Protesters blew whistles, waved Greek flags, and chanted ”resign, resign.”
”I don’t really go to demonstrations but Tsipras has disappointed everyone,” said Philippos Asimakopoulos, a retired architect, who helped hold up a large protest banner with the words ”resign” printed in red letters.
”It’s been hard for every prime minister during the crisis. But it’s like he’s not even trying,” he said.
Tsipras rose to power early last year after playing a prominent role in backing civil disobedience campaigns and demonstrations against previous pro-bailout governments. But the 41-year-old prime minister has suffered in opinion polls after backing deeper cuts to secure new bailout loans for Greece’s troubled public finances.
Wednesday’s protest was organized on social media – using the hashtag `resign’ written in Greek – in a campaign headed by 43-year-old orchestral cello player Manos Epitropakis, who was previously affiliated with Socialist party politics.
Epitropakis said the protest had no direct party backing, though the conservative opposition on Wednesday publicly expressed support for the event.
”The government no longer has an ideological backbone. We want them to get the message that society no longer supports them,” Epitropakis told state-run ERT television before the rally.
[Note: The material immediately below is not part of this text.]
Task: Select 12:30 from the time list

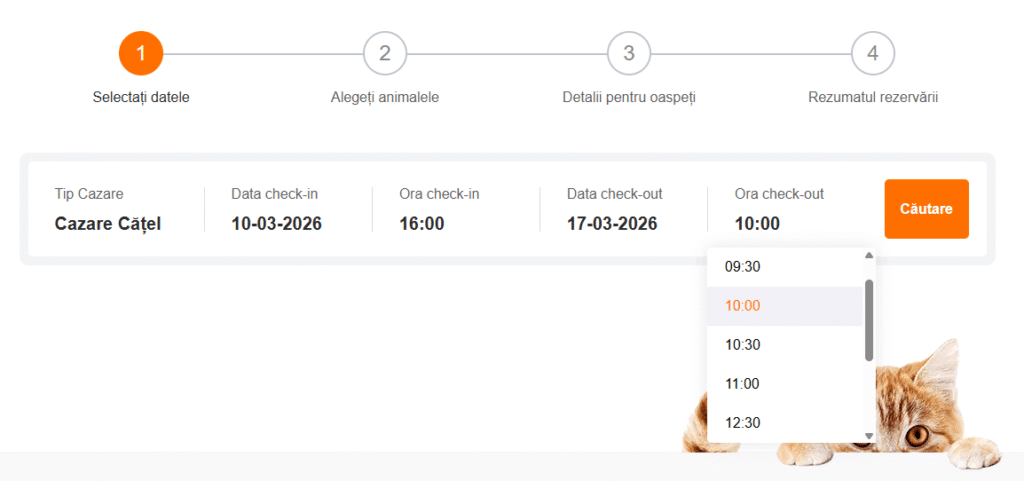Action: pyautogui.click(x=743, y=423)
Several government officials mocked the gathering, questioning its political independence and claiming it was supported by news media backed by a corrupt financial elite.
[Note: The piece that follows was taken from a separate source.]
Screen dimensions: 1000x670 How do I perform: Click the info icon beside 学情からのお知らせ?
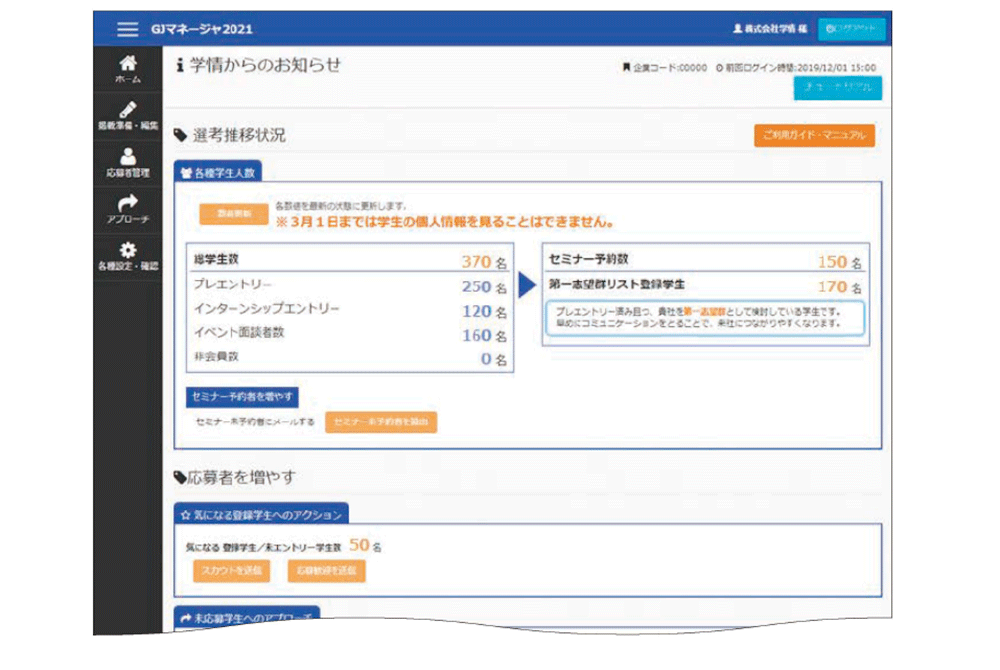click(179, 66)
After years of financial hardship, Greece is expected to remain in mild recession this year before returning to growth in 2017.
On Wednesday, the Bank of Greece backed international forecasts that the country’s economy should grow 2.5 percent next year – close to the figures of 2.7 percent growth given by the European Commission and the International Monetary Fund.
In a report published Wednesday, the central bank urged bailout lenders to act swiftly to ease the country’s massive debt load, and exploit ”historically low global interest rates” to help Greece.
The report was published a day before the eurozone rescue fund is expected to approve new bailout loan installments worth 10.3 billion euros ($11.5 billion) for Greece.